Burada da yine sabır devreye girer. Dayanma gücüdür çünkü sabır. İsyan etmemenin adıdır her ne olursa olsun. Sıkıntılar elbet geçer. Öldürmeyen acı güçlendirir insanı ama beklemeyi bilene.

İşte o yüzden bekleme ve dayanma sanatıdır sanatıdır sabır. Teslim olmaktır Allah'ın biçtiği nasibe.. Üzerine düşeni yaptıktan sonra, her ne sonuçla karşılaşırsa karşılaşsın tevekkül etmeyi bilmektir.

Ama her şeyin ötesinde bütün bunları yapabilmek için gerekli olan şey, itminan ve güçlü bir imandır. İnanan insan hem ümitvardır. Hem aceleci değildir. Beklemeyi bilir. Hem gelecek kaygısı duymaz, çünkü Rabbine olan güveni tamdır. Hem O'ndan gelen her musibetin, sıkıntının bir nevi nefis terbiyesi olduğunun farkındadır. Her zorluğun yanında iki kolaylığın olduğunun farkındadır. Burada çektiği sıkıntıların, hem bu dünyada hem de ahirette kazanç olarak döneceğinin farkındadır. Sıkıntı ve musibet anlarının, Rabbine yakınlaşmaya vesile olduğunu bilir.

O yüzden kişi imanı kadar sabreder. İmanı ne kadar güçlü ise sabrı da o kadar güçlüdür. Sabır istenmez bu yüzden durduk yere. O bir haldir. Bir hayat felsefesi yaşayış biçimidir. İmanın davranışlara aksetmiş halidir. Teslimiyet ve tevekkülün ete kemiğe bürünmüş halidir ve eğer iman varsa, gerektiğinde kendiliğinden ortaya çıkar, çünkü sabır imanın yarısıdır. İman zayıfsa, nefis isyan çığlıkları atar boyuna, her adım attığında şu hayat yolunda.

Hem hayatı dolu dolu yaşar sabrı bilen. Elindekinin farkındadır. Zamanı durdurmak ister. Her bir anın lezzetine vararak sürdürür şu kısacık hayatı. Güzelliklerin farkına varır. Sükûnete erer. Kendine duraklar, dinlenecek yerler tayin eder hayatın köşe taşları arasında. Seyreder, akıp giden kainati..

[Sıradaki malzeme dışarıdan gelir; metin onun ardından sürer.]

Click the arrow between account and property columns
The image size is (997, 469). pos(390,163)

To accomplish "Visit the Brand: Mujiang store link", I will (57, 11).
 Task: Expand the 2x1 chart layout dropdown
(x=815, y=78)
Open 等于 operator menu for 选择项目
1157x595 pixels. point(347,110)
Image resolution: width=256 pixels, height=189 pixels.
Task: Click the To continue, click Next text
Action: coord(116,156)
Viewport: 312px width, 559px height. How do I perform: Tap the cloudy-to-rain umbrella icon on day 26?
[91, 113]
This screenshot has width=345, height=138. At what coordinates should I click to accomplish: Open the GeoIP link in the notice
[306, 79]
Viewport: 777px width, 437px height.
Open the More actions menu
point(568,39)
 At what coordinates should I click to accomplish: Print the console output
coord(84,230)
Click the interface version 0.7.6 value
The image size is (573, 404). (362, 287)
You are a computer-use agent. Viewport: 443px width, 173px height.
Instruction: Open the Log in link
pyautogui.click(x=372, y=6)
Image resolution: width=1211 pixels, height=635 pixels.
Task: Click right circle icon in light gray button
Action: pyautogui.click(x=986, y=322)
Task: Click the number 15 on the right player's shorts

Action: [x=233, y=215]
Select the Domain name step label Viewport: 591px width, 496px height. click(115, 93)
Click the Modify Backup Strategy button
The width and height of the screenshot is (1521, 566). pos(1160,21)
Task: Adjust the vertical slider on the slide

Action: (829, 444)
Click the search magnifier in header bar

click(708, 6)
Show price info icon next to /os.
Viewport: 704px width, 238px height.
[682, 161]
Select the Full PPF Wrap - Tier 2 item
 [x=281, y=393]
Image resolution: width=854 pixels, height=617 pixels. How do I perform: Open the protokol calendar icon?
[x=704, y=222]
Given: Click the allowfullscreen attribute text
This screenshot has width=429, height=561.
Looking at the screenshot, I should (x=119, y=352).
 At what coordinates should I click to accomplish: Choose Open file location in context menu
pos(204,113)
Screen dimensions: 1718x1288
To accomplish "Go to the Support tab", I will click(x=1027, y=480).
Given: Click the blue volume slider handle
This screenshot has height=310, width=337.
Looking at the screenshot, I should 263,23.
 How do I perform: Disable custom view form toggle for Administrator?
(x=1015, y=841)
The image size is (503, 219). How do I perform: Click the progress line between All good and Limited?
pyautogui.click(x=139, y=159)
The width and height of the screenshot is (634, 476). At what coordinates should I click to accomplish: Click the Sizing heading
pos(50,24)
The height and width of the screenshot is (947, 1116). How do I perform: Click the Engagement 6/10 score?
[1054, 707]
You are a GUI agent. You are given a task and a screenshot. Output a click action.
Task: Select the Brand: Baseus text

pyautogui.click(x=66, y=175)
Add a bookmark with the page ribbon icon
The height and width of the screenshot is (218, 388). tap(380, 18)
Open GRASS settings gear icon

Dolayısıyla, sabra eren kişi en güzel fazilete de ermiş demektir. Çünkü böyle bir insan, herhangi bir iş karşısında kararlı olur, pes etmez, vazgeçmez.
Öfkelendiğinde öfkesine sahip çıkar.
Saygısızlıkla karşılaştığında, selâm, der geçer.
Hakkını aramak için kaba kuvvete baş vurmaz.
Kinini, nefretini insanlardan çıkarmaz.
Her nerede olursa olsun, aceleci davranarak, başkalarının hakkına girmekten korkar.
Şehevani arzularının esiri olmaz, nefsinin isteklerine set çekebilir.
Yani eline, diline, beline sahip çıkar. Edep ve sabır ikiz kardeş gibidir o yüzden..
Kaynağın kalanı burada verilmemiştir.